Quelles sont les lignes principales des projets artisanaux? Je dirais principalement le tressage et la broderie ainsi que la céramique, les joyaux et le papier.

Existe-til une contribution de la jeune génération de la famille royale à la renaissance du patrimoine? Plusieurs jeunes membres de la famille soutiennent les programmes nationaux pour la préservation et la promotion de l’héritage jordanien spécialement dans le cadre du Festival de Jerasli pour l’art et la culture et le Conservatoire National de Musique et des projets pour l’Environnement.

** CONSIGNES DE L'EXERCICE **
1. D'après l'extrait sur le patrimoine jordanien, comment la jeune génération de la famille royale contribue-t-elle à la renaissance du patrimoine ? Répondez en une à trois phrases.
2. Rédigez la suite de l'entretien sur le patrimoine jordanien, en partant de sa dernière phrase.

** DONNÉES ENREGISTRÉES **
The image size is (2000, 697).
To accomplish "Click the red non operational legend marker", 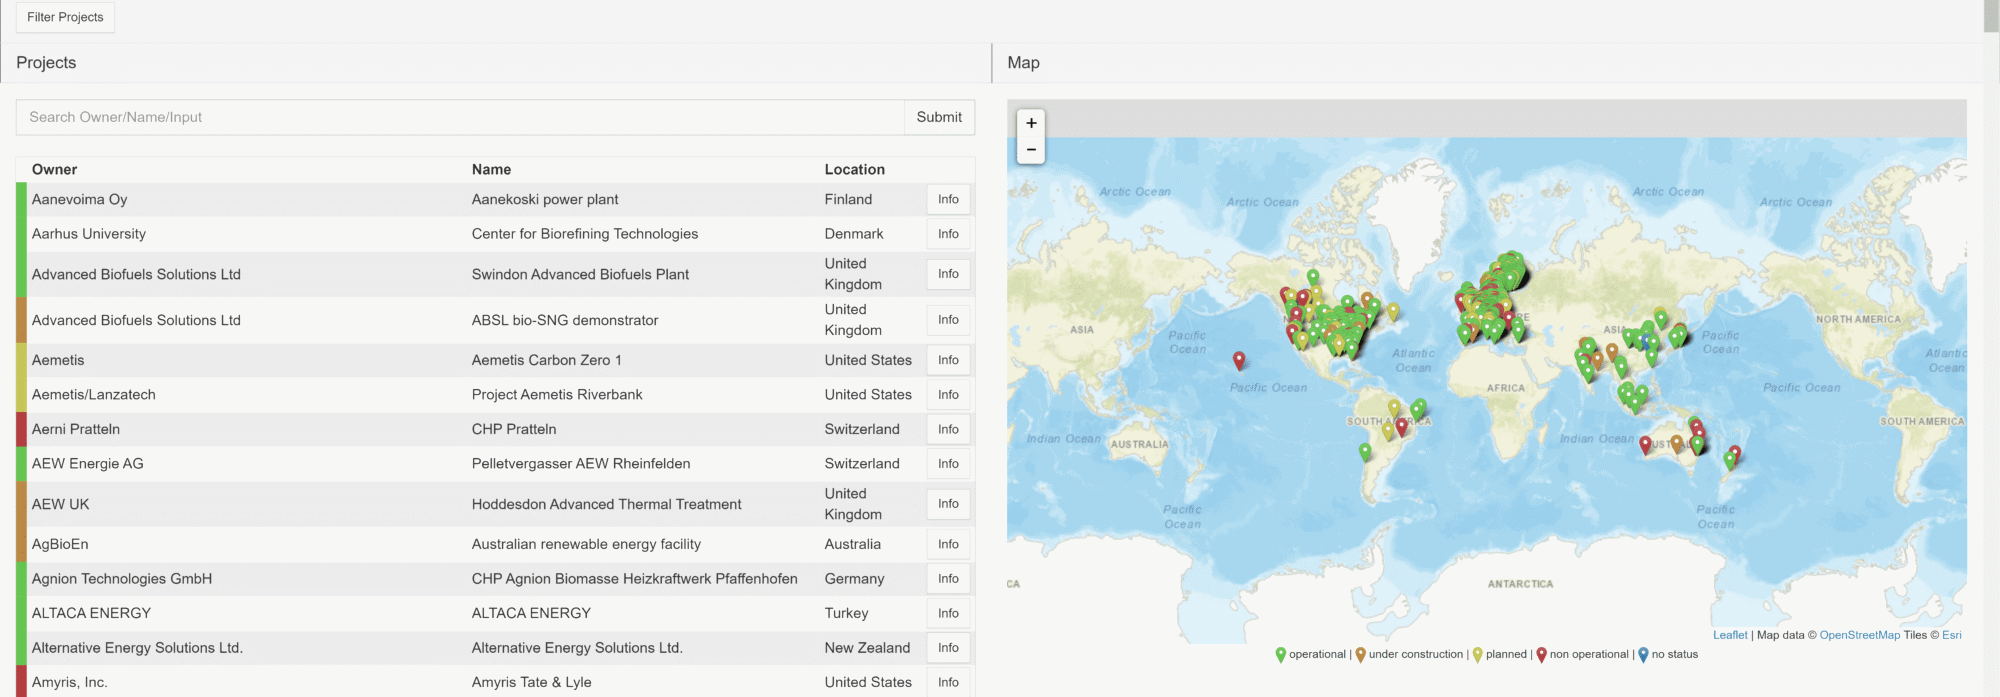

** LISTE DES RÉPONSES **
1. Plusieurs jeunes membres de la famille royale soutiennent les programmes nationaux pour la préservation et la promotion de l'héritage jordanien. Ce soutien passe notamment par un festival pour l'art et la culture, le Conservatoire National de Musique et des projets pour l'environnement.

2.
Majesté, quelle est la contribution des centres artisanaux à la protection des monuments historique? Ces dix dernières années, j’ai encouragé le développement de ces centres hautement qualifiés dans les villages historiques de Jordanie proches des sites archéologiques afin de promouvoir l’artisanat et d’intégrer le développement socio-économique au tourisme. A Iraq Al Amir que vous avez visité hier, un site qui date du 2eme siècle av. Jésus-Christ, la Fondation Noor AI Hussein a rénové deux fermes et entamé la restauration de dix autres. Elle planifie de transformer ces fermes en un village d’artisanat qui préservera l’héritage culturel de la région et serait lié au palais hellénistique, ce qui encouragera le tourisme et augmentera le bénéfice économique de la communauté. La fondation s’efforce principalement d’ améliorer la qualité de vie des communautés déshéritées rurales et urbaines à travers la Jordanie en établissant des programmes intensifs dans le cadre de la santé, de l’éducation, du patrimoine, de l’environnement, du bénévolat et de la participation communautaire. J’ai aussi encouragé la restauration de villages historiques à proximité des sites archéologiques comme par exemple Taybat Zaman, à dix minutes de Petra. La Fondation et le ministère du Tourisme œuvrent de concert pour le upgrading des boutiques d’artisanat et des centres d’information touristiques.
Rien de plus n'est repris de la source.